Tips for Preparing For a Test
- Find out as much information about the test as possible from the instructor:
- Type of test objective, essay, true false, etc.
- The number of questions and how many points they are worth.
- The material to be covered.
- The value of the test toward the final grade.
- Set up an exam study schedule which includes at least three one-hour sessions or six half-hour sessions.
- Know your own best time to study. Many people learn best during daylight hours.
- Maximize the quality of your study time by paying attention to the following details:
- Select a room conducive to study where the lighting is bright and the air temperature is moderate. A warm, poorly lit room will make you sleepy.
- Get organized—have all the materials you need to study with you when beginning your study session.
- Select a quiet setting that is free from interruptions, such as the telephone, radio, television and people.
- Review as actively as possible; use pencil and paper; use color markers to highlight special items in your notes; make flash cards for materials to be memorized.
- Make up an exam as if you were the instructor; then take the exam.
- Pay attention to troublesome points. Make another list for these areas on separate flash cards.
- Organize your thoughts for possible essay questions. Know the concept about which you are writing.
- Cram only as a last step. Be selective about what you are cramming. Cover vital points and troublesome areas.
- Set up a study session with two or three people from your class. Ask each other questions and discuss important concepts.
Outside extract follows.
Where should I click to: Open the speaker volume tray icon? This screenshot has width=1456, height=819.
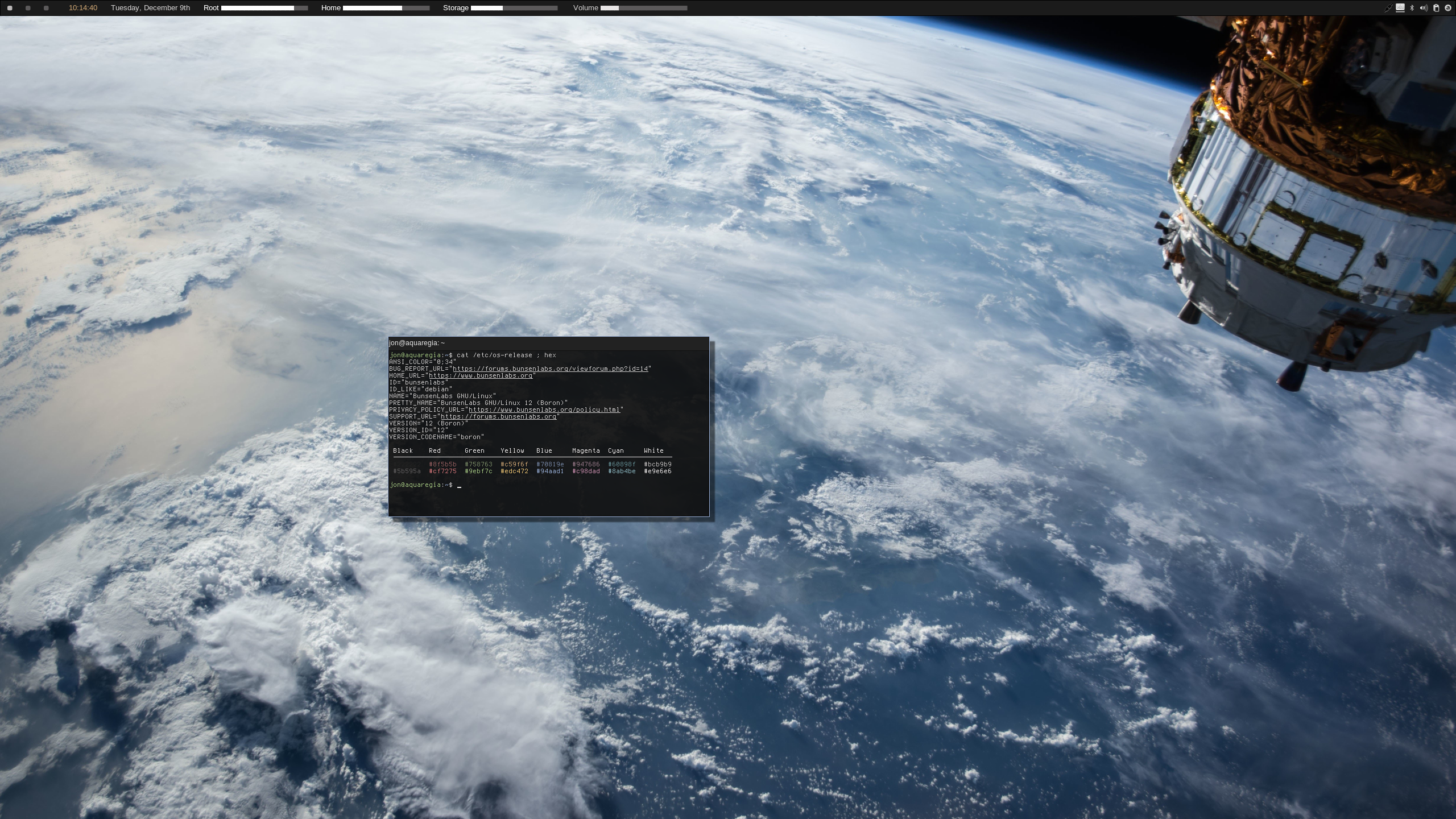tap(1424, 8)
Avoid getting off the subject and wasting time.
Tips for Taking a Test
- Get to class early or at least on time.
- Be prepared with pen and other materials requested by instructor (for example: Blue Book, Scantron sheet).
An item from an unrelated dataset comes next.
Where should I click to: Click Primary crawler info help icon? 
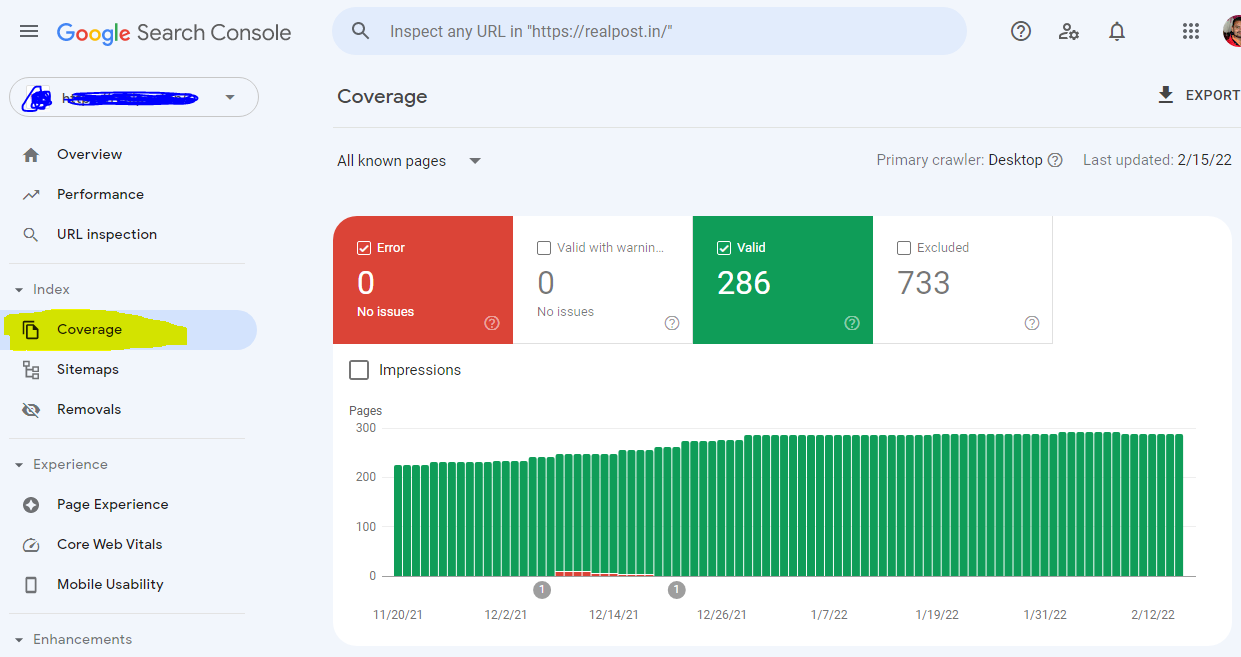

- Understand the test instructions. Ask questions for clarification before the test begins.
- Be aware of how much time you have to complete the test.
- Skim the entire test first; note the point value, types of questions.
- Answer the easy questions first, leaving appropriate space for the others.
- Look for key words on true/false questions such as "always," "sometimes," "never," "usually."
- On multiple choice questions, eliminate the obviously incorrect answer first.
- On matching questions, answer those items of which you are sure—and check them off. Then, guess the rest.
- On essay questions, outline in your mind or on scratch paper how to organize your answer before you begin writing.
- Reread all your answers if you have time at the end of the test.
- Be confident and think positively.